» Task
Reproduce the pyshark issue page below word for word, from its first line to its last.

» Extracted text
## START

KimiNewt / pyshark

Python wrapper for tshark, allowing python packet parsing using wireshark dissectors
MIT License
2.2k stars 421 forks source link

AttributeError: 'NoneType' object has no attribute 'proto' #617

Open jonaslejon opened 1 year ago

jonaslejon commented 1 year ago

Describe the bug Running pyshark on a specific pcap file makes it crash with the exception: AttributeError: 'NoneType' object has no attribute 'proto'

Full backtrace:

Traceback (most recent call last):
  File "/Users/jonasl/pcap2redis/pyshark2redis.py", line 27, in <module>
    for pkt in cap:
  File "/Users/jonasl/Library/Python/3.10/lib/python/site-packages/pyshark/capture/capture.py", line 221, in _packets_from_tshark_sync
    packet, data = self.eventloop.run_until_complete(
  File "/usr/local/Cellar/python@3.10/3.10.8/Frameworks/Python.framework/Versions/3.10/lib/python3.10/asyncio/base_events.py", line 649, in run_until_complete
    return future.result()
  File "/Users/jonasl/Library/Python/3.10/lib/python/site-packages/pyshark/tshark/output_parser/tshark_xml.py", line 27, in get_packets_from_stream
    return await super().get_packets_from_stream(stream, existing_data, got_first_packet=got_first_packet)
  File "/Users/jonasl/Library/Python/3.10/lib/python/site-packages/pyshark/tshark/output_parser/base_parser.py", line 15, in get_packets_from_stream
    packet = self._parse_single_packet(packet)

## END

» Supplied data

## START

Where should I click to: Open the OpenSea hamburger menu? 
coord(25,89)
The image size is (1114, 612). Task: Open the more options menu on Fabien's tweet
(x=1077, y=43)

## END

» Solution below
KimiNewt / pyshark

Python wrapper for tshark, allowing python packet parsing using wireshark dissectors
MIT License
2.2k stars 421 forks source link

AttributeError: 'NoneType' object has no attribute 'proto' #617

Open jonaslejon opened 1 year ago

jonaslejon commented 1 year ago

Describe the bug Running pyshark on a specific pcap file makes it crash with the exception: AttributeError: 'NoneType' object has no attribute 'proto'

Full backtrace:

Traceback (most recent call last):
  File "/Users/jonasl/pcap2redis/pyshark2redis.py", line 27, in <module>
    for pkt in cap:
  File "/Users/jonasl/Library/Python/3.10/lib/python/site-packages/pyshark/capture/capture.py", line 221, in _packets_from_tshark_sync
    packet, data = self.eventloop.run_until_complete(
  File "/usr/local/Cellar/python@3.10/3.10.8/Frameworks/Python.framework/Versions/3.10/lib/python3.10/asyncio/base_events.py", line 649, in run_until_complete
    return future.result()
  File "/Users/jonasl/Library/Python/3.10/lib/python/site-packages/pyshark/tshark/output_parser/tshark_xml.py", line 27, in get_packets_from_stream
    return await super().get_packets_from_stream(stream, existing_data, got_first_packet=got_first_packet)
  File "/Users/jonasl/Library/Python/3.10/lib/python/site-packages/pyshark/tshark/output_parser/base_parser.py", line 15, in get_packets_from_stream
    packet = self._parse_single_packet(packet)